What Should be the Way forward?
- Strengthen Market Linkages and Infrastructure:
- Expand direct farmer access to organized markets, contract farming, and online trading platforms such as e-NAM.
- Scale up cold storage, pack-houses, and efficient logistics for fruits, vegetables, spices, and flowers to reduce post-harvest losses and improve bargaining power.
- Focus on Coastal Region Crops: Coconut, Cashew, Cocoa, and Sandalwood: India has a long coastline with numerous small and large islands. These coastal regions are home to a significant population and are characterised by diverse climate, topography, soils, livestock, fisheries, and crops. Such favourable agro-ecological conditions support the cultivation of high-value crops such as coconut, cashew, cocoa, and sandalwood, thereby strengthening livelihoods in coastal areas.
- Promote Technology Adoption & Extension Services:
- Increase outreach and training on advanced agronomic practices, precision farming, protected cultivation (polyhouses, greenhouses), and integrated pest management to improve productivity and quality.

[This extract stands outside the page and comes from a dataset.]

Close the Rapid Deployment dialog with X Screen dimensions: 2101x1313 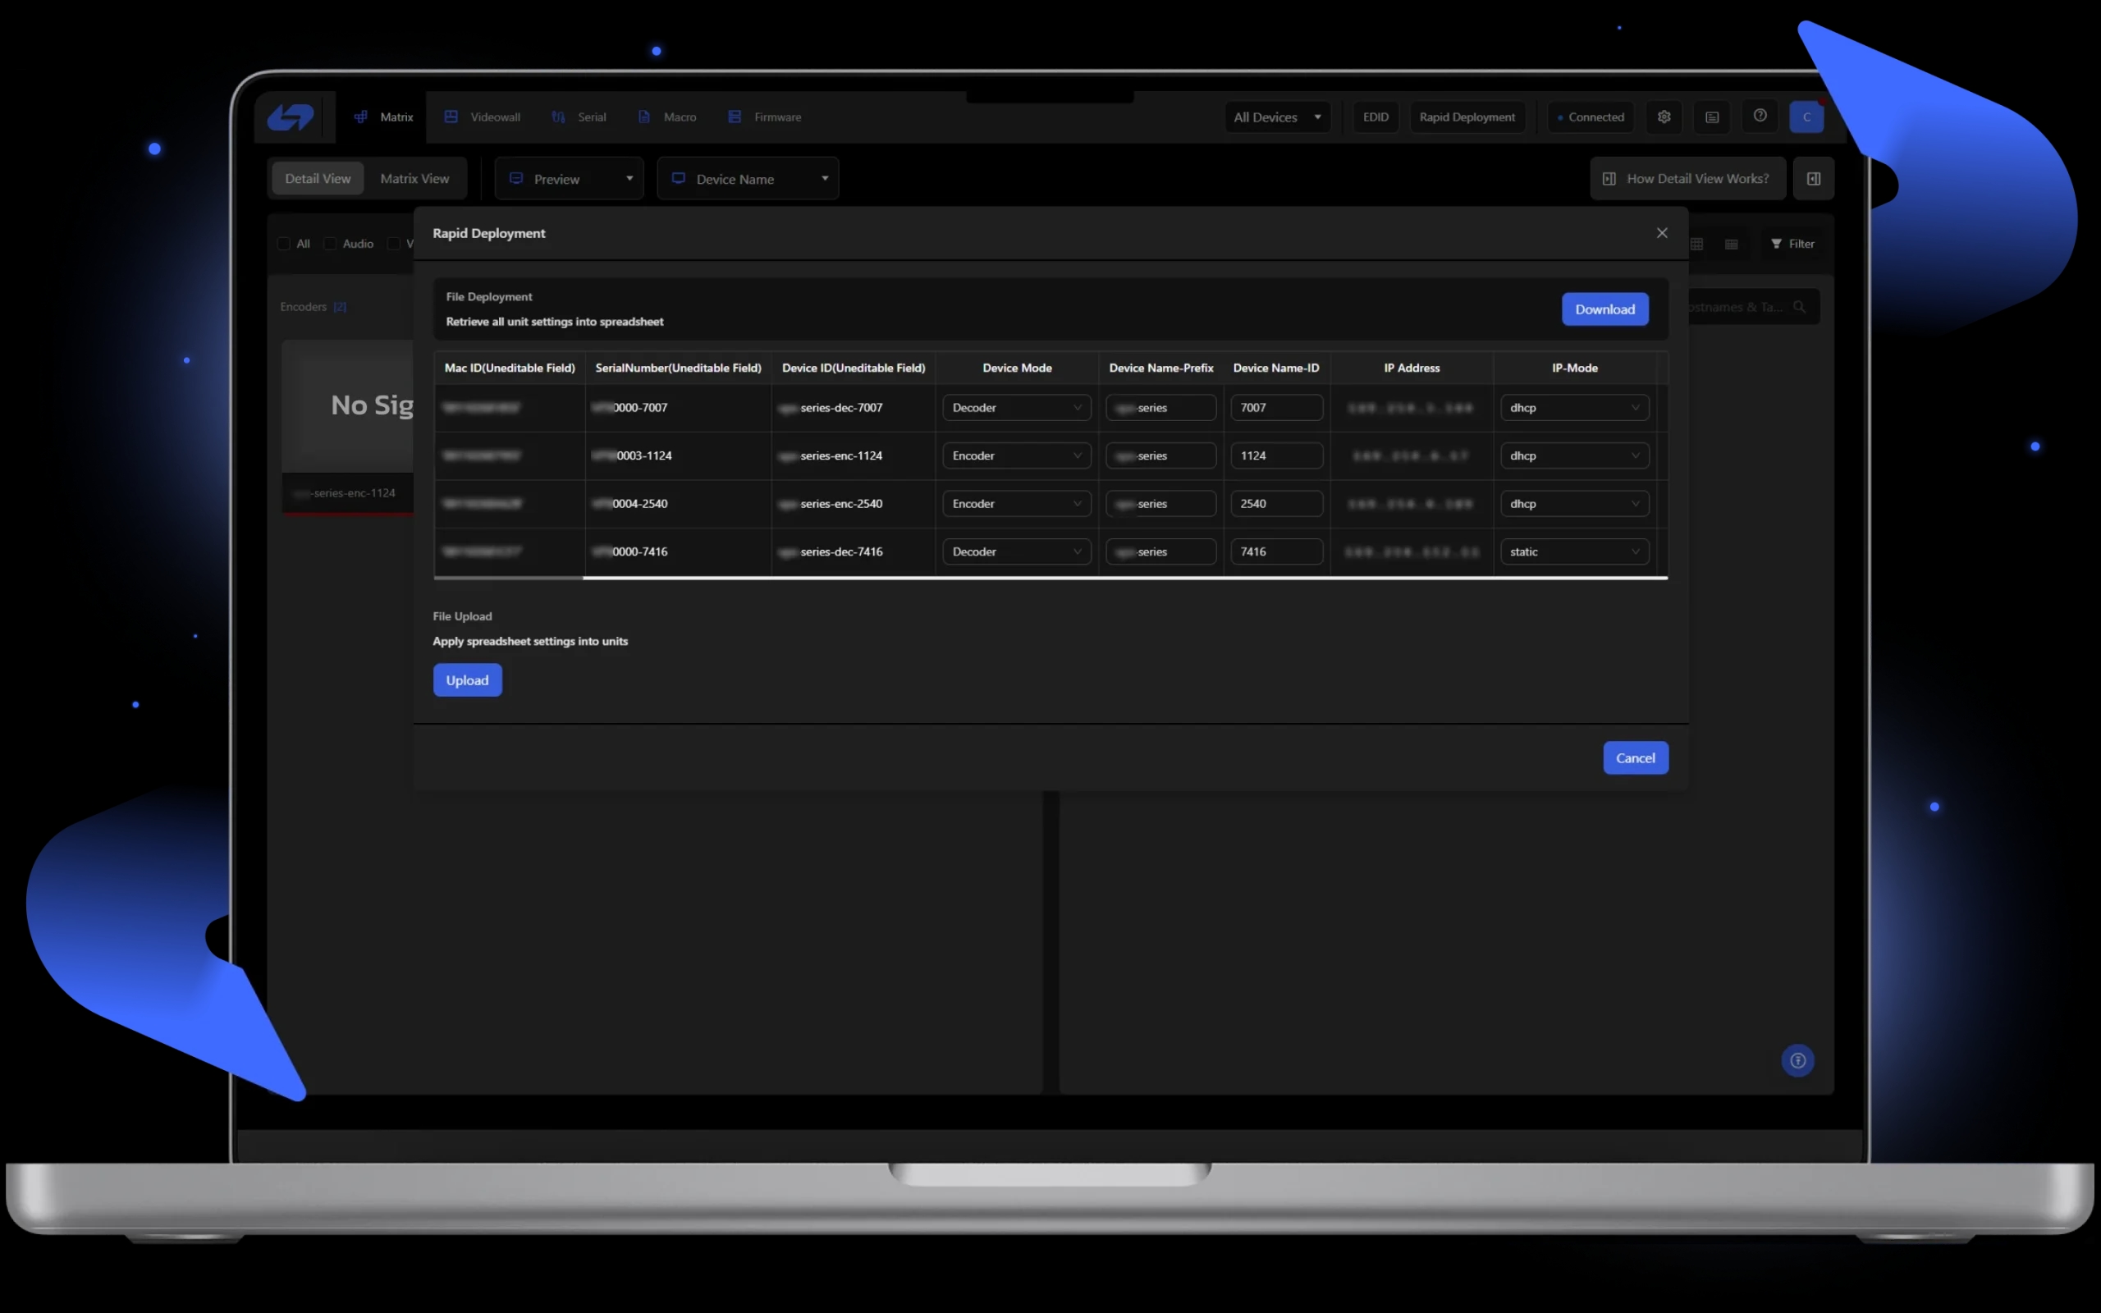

- Support Centres of Excellence and demonstration farms for capacity building and technology transfer.
- Expand Credit & Financial Support:
- Enhance timely access to affordable credit, subsidies, and crop insurance targeted for high value crop growers.
- Encourage investment in processing, value addition, and packaging to generate higher returns and employment.
- Risk Management & Climate Resilience:
- Provide crop insurance coverage and disaster risk support specifically for horticultural and high value crops.
- Promote climate-resilient varieties and water-efficient cultivation practices for smallholders and rainfed areas.
- Policy & Institutional Support:
- Streamline regulatory frameworks to support land aggregation, direct marketing, farmer producer organizations (FPOs), and export facilitation.
- Ensure robust extension services for high value crop promotion, grading, certification, and export market access.
- Focus on Quality Standards & Export Promotion:
- Strengthen support for quality certification, grading, and phytosanitary standards needed for domestic and international markets.
- Invest in market intelligence and branding for Indian high value crops to boost competitiveness abroad.
Conclusion: The Union Budget 2026-27 marks a strategic shift towards crop-specific and regionally aligned strategies for promoting high value agriculture in India. Complementary measures, including institutional support, export-oriented interventions, and productivity enhancement programmes, further underscore the growing role of horticulture in advancing agricultural development. Collectively, these initiatives position high-value crops as a key pathway for diversification, value addition, and enhanced farmer incomes within India’s evolving agricultural landscape.